Dataset entries

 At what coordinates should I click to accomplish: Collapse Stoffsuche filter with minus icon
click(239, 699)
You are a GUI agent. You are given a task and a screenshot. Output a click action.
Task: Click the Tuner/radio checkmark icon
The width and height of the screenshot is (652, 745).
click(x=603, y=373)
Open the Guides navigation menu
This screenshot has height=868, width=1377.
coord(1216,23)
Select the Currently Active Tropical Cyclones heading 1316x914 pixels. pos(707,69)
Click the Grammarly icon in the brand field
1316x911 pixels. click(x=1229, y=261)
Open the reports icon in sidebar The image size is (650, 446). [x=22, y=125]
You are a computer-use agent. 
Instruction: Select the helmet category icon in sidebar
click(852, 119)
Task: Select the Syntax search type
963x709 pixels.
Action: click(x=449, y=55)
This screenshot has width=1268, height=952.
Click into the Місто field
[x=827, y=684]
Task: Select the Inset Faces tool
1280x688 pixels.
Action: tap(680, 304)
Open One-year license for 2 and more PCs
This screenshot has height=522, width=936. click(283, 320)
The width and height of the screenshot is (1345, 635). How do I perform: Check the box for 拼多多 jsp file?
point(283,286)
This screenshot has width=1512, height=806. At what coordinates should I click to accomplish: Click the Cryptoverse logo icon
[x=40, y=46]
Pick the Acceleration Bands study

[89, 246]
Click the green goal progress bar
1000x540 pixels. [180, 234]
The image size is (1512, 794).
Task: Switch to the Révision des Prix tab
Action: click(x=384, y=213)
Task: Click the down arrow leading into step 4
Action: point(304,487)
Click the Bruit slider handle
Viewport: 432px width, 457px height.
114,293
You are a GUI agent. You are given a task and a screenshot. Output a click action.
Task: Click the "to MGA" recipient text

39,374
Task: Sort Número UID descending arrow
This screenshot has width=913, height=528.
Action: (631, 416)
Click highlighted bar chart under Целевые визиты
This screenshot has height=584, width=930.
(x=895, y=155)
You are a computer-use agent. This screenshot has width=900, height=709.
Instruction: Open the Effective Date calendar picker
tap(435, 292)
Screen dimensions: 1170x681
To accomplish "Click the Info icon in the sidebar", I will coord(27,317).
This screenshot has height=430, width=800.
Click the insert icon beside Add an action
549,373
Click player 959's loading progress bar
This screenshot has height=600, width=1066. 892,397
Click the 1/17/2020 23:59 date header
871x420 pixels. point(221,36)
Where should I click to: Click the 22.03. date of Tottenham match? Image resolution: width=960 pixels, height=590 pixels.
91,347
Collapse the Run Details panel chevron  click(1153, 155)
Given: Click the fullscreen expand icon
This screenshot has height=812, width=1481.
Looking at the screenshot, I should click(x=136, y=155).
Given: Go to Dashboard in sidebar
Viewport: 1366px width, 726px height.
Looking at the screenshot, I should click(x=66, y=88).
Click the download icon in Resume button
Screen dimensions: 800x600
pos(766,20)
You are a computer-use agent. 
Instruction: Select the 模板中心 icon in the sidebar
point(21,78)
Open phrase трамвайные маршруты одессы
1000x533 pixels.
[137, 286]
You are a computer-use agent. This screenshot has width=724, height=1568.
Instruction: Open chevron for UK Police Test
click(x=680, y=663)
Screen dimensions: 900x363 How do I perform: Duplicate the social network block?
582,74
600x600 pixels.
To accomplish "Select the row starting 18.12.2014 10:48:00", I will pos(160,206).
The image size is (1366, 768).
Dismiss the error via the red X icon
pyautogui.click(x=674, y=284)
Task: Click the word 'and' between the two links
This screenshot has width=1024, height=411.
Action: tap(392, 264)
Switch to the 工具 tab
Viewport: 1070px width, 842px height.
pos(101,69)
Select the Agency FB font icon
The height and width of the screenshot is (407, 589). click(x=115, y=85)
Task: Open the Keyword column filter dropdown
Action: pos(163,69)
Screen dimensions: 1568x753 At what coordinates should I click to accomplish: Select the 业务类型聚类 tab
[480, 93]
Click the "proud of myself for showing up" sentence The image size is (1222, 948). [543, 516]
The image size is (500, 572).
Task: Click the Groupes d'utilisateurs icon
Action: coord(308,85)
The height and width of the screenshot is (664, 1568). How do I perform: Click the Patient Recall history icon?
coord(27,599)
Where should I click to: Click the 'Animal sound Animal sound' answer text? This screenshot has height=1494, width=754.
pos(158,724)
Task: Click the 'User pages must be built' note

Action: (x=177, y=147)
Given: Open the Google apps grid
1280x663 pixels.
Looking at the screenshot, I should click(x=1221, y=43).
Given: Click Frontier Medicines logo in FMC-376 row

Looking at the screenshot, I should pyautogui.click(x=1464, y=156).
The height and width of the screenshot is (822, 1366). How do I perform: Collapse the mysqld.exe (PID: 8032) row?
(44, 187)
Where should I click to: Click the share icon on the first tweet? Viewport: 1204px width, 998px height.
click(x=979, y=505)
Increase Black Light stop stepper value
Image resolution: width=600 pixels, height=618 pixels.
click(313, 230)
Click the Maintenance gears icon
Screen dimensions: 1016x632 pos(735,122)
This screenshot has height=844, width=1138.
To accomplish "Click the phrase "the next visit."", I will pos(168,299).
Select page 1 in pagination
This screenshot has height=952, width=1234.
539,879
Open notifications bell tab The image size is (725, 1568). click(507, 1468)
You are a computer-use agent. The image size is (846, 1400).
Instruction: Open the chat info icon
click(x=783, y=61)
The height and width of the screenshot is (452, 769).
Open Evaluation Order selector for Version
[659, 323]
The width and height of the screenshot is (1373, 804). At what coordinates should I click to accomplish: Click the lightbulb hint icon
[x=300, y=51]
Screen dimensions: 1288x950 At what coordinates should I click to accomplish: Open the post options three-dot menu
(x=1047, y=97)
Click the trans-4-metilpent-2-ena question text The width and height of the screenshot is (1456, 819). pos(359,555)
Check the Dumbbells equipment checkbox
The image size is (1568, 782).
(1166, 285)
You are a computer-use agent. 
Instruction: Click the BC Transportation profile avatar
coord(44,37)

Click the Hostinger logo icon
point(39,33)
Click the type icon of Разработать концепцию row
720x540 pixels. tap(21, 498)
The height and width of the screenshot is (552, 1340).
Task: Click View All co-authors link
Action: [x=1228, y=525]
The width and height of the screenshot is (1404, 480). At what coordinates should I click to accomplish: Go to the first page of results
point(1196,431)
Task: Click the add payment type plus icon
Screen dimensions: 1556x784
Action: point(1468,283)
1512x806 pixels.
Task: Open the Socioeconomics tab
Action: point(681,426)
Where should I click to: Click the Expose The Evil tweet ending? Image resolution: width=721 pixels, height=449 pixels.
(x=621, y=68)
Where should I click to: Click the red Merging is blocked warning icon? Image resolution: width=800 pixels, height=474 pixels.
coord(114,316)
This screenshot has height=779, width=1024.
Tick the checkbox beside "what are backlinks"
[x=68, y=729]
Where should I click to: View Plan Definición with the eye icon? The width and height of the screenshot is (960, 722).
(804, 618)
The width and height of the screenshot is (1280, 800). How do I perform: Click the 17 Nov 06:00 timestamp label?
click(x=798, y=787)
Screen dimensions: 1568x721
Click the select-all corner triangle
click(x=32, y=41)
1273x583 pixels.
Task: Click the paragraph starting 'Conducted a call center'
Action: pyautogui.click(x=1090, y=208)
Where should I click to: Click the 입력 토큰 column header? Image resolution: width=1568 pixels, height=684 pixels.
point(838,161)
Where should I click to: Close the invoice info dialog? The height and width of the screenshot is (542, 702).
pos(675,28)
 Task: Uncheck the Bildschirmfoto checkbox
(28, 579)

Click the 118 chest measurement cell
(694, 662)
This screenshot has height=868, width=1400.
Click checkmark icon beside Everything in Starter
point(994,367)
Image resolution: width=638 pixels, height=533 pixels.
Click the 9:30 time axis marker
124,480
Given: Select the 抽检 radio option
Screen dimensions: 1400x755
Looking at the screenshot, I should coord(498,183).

#### Task to carry out
What do the records say? Quote them all exactly.

#### Problem solution
 At what coordinates should I click to accomplish: Collapse Stoffsuche filter with minus icon
click(239, 699)
You are a GUI agent. You are given a task and a screenshot. Output a click action.
Task: Click the Tuner/radio checkmark icon
The width and height of the screenshot is (652, 745).
click(x=603, y=373)
Open the Guides navigation menu
This screenshot has height=868, width=1377.
coord(1216,23)
Select the Currently Active Tropical Cyclones heading 1316x914 pixels. pos(707,69)
Click the Grammarly icon in the brand field
1316x911 pixels. click(x=1229, y=261)
Open the reports icon in sidebar The image size is (650, 446). [x=22, y=125]
You are a computer-use agent. 
Instruction: Select the helmet category icon in sidebar
click(852, 119)
Task: Select the Syntax search type
963x709 pixels.
Action: click(x=449, y=55)
This screenshot has width=1268, height=952.
Click into the Місто field
[x=827, y=684]
Task: Select the Inset Faces tool
1280x688 pixels.
Action: tap(680, 304)
Open One-year license for 2 and more PCs
This screenshot has height=522, width=936. click(283, 320)
The width and height of the screenshot is (1345, 635). How do I perform: Check the box for 拼多多 jsp file?
point(283,286)
This screenshot has width=1512, height=806. At what coordinates should I click to accomplish: Click the Cryptoverse logo icon
[x=40, y=46]
Pick the Acceleration Bands study

[89, 246]
Click the green goal progress bar
1000x540 pixels. [180, 234]
The image size is (1512, 794).
Task: Switch to the Révision des Prix tab
Action: click(x=384, y=213)
Task: Click the down arrow leading into step 4
Action: point(304,487)
Click the Bruit slider handle
Viewport: 432px width, 457px height.
114,293
You are a GUI agent. You are given a task and a screenshot. Output a click action.
Task: Click the "to MGA" recipient text

39,374
Task: Sort Número UID descending arrow
This screenshot has width=913, height=528.
Action: (631, 416)
Click highlighted bar chart under Целевые визиты
This screenshot has height=584, width=930.
(x=895, y=155)
You are a computer-use agent. This screenshot has width=900, height=709.
Instruction: Open the Effective Date calendar picker
tap(435, 292)
Screen dimensions: 1170x681
To accomplish "Click the Info icon in the sidebar", I will coord(27,317).
This screenshot has height=430, width=800.
Click the insert icon beside Add an action
549,373
Click player 959's loading progress bar
This screenshot has height=600, width=1066. 892,397
Click the 1/17/2020 23:59 date header
871x420 pixels. point(221,36)
Where should I click to: Click the 22.03. date of Tottenham match? Image resolution: width=960 pixels, height=590 pixels.
91,347
Collapse the Run Details panel chevron  click(1153, 155)
Given: Click the fullscreen expand icon
This screenshot has height=812, width=1481.
Looking at the screenshot, I should click(x=136, y=155).
Given: Go to Dashboard in sidebar
Viewport: 1366px width, 726px height.
Looking at the screenshot, I should click(x=66, y=88).
Click the download icon in Resume button
Screen dimensions: 800x600
pos(766,20)
You are a computer-use agent. 
Instruction: Select the 模板中心 icon in the sidebar
point(21,78)
Open phrase трамвайные маршруты одессы
1000x533 pixels.
[137, 286]
You are a computer-use agent. This screenshot has width=724, height=1568.
Instruction: Open chevron for UK Police Test
click(x=680, y=663)
Screen dimensions: 900x363 How do I perform: Duplicate the social network block?
582,74
600x600 pixels.
To accomplish "Select the row starting 18.12.2014 10:48:00", I will pos(160,206).
The image size is (1366, 768).
Dismiss the error via the red X icon
pyautogui.click(x=674, y=284)
Task: Click the word 'and' between the two links
This screenshot has width=1024, height=411.
Action: tap(392, 264)
Switch to the 工具 tab
Viewport: 1070px width, 842px height.
pos(101,69)
Select the Agency FB font icon
The height and width of the screenshot is (407, 589). click(x=115, y=85)
Task: Open the Keyword column filter dropdown
Action: pos(163,69)
Screen dimensions: 1568x753 At what coordinates should I click to accomplish: Select the 业务类型聚类 tab
[480, 93]
Click the "proud of myself for showing up" sentence The image size is (1222, 948). [543, 516]
The image size is (500, 572).
Task: Click the Groupes d'utilisateurs icon
Action: coord(308,85)
The height and width of the screenshot is (664, 1568). How do I perform: Click the Patient Recall history icon?
coord(27,599)
Where should I click to: Click the 'Animal sound Animal sound' answer text? This screenshot has height=1494, width=754.
pos(158,724)
Task: Click the 'User pages must be built' note

Action: (x=177, y=147)
Given: Open the Google apps grid
1280x663 pixels.
Looking at the screenshot, I should click(x=1221, y=43).
Given: Click Frontier Medicines logo in FMC-376 row

Looking at the screenshot, I should pyautogui.click(x=1464, y=156).
The height and width of the screenshot is (822, 1366). How do I perform: Collapse the mysqld.exe (PID: 8032) row?
(44, 187)
Where should I click to: Click the share icon on the first tweet? Viewport: 1204px width, 998px height.
click(x=979, y=505)
Increase Black Light stop stepper value
Image resolution: width=600 pixels, height=618 pixels.
click(313, 230)
Click the Maintenance gears icon
Screen dimensions: 1016x632 pos(735,122)
This screenshot has height=844, width=1138.
To accomplish "Click the phrase "the next visit."", I will pos(168,299).
Select page 1 in pagination
This screenshot has height=952, width=1234.
539,879
Open notifications bell tab The image size is (725, 1568). click(507, 1468)
You are a computer-use agent. The image size is (846, 1400).
Instruction: Open the chat info icon
click(x=783, y=61)
The height and width of the screenshot is (452, 769).
Open Evaluation Order selector for Version
[659, 323]
The width and height of the screenshot is (1373, 804). At what coordinates should I click to accomplish: Click the lightbulb hint icon
[x=300, y=51]
Screen dimensions: 1288x950 At what coordinates should I click to accomplish: Open the post options three-dot menu
(x=1047, y=97)
Click the trans-4-metilpent-2-ena question text The width and height of the screenshot is (1456, 819). pos(359,555)
Check the Dumbbells equipment checkbox
The image size is (1568, 782).
(1166, 285)
You are a computer-use agent. 
Instruction: Click the BC Transportation profile avatar
coord(44,37)

Click the Hostinger logo icon
point(39,33)
Click the type icon of Разработать концепцию row
720x540 pixels. tap(21, 498)
The height and width of the screenshot is (552, 1340).
Task: Click View All co-authors link
Action: [x=1228, y=525]
The width and height of the screenshot is (1404, 480). At what coordinates should I click to accomplish: Go to the first page of results
point(1196,431)
Task: Click the add payment type plus icon
Screen dimensions: 1556x784
Action: point(1468,283)
1512x806 pixels.
Task: Open the Socioeconomics tab
Action: point(681,426)
Where should I click to: Click the Expose The Evil tweet ending? Image resolution: width=721 pixels, height=449 pixels.
(x=621, y=68)
Where should I click to: Click the red Merging is blocked warning icon? Image resolution: width=800 pixels, height=474 pixels.
coord(114,316)
This screenshot has height=779, width=1024.
Tick the checkbox beside "what are backlinks"
[x=68, y=729]
Where should I click to: View Plan Definición with the eye icon? The width and height of the screenshot is (960, 722).
(804, 618)
The width and height of the screenshot is (1280, 800). How do I perform: Click the 17 Nov 06:00 timestamp label?
click(x=798, y=787)
Screen dimensions: 1568x721
Click the select-all corner triangle
click(x=32, y=41)
1273x583 pixels.
Task: Click the paragraph starting 'Conducted a call center'
Action: pyautogui.click(x=1090, y=208)
Where should I click to: Click the 입력 토큰 column header? Image resolution: width=1568 pixels, height=684 pixels.
point(838,161)
Where should I click to: Close the invoice info dialog? The height and width of the screenshot is (542, 702).
pos(675,28)
 Task: Uncheck the Bildschirmfoto checkbox
(28, 579)

Click the 118 chest measurement cell
(694, 662)
This screenshot has height=868, width=1400.
Click checkmark icon beside Everything in Starter
point(994,367)
Image resolution: width=638 pixels, height=533 pixels.
Click the 9:30 time axis marker
124,480
Given: Select the 抽检 radio option
Screen dimensions: 1400x755
Looking at the screenshot, I should coord(498,183).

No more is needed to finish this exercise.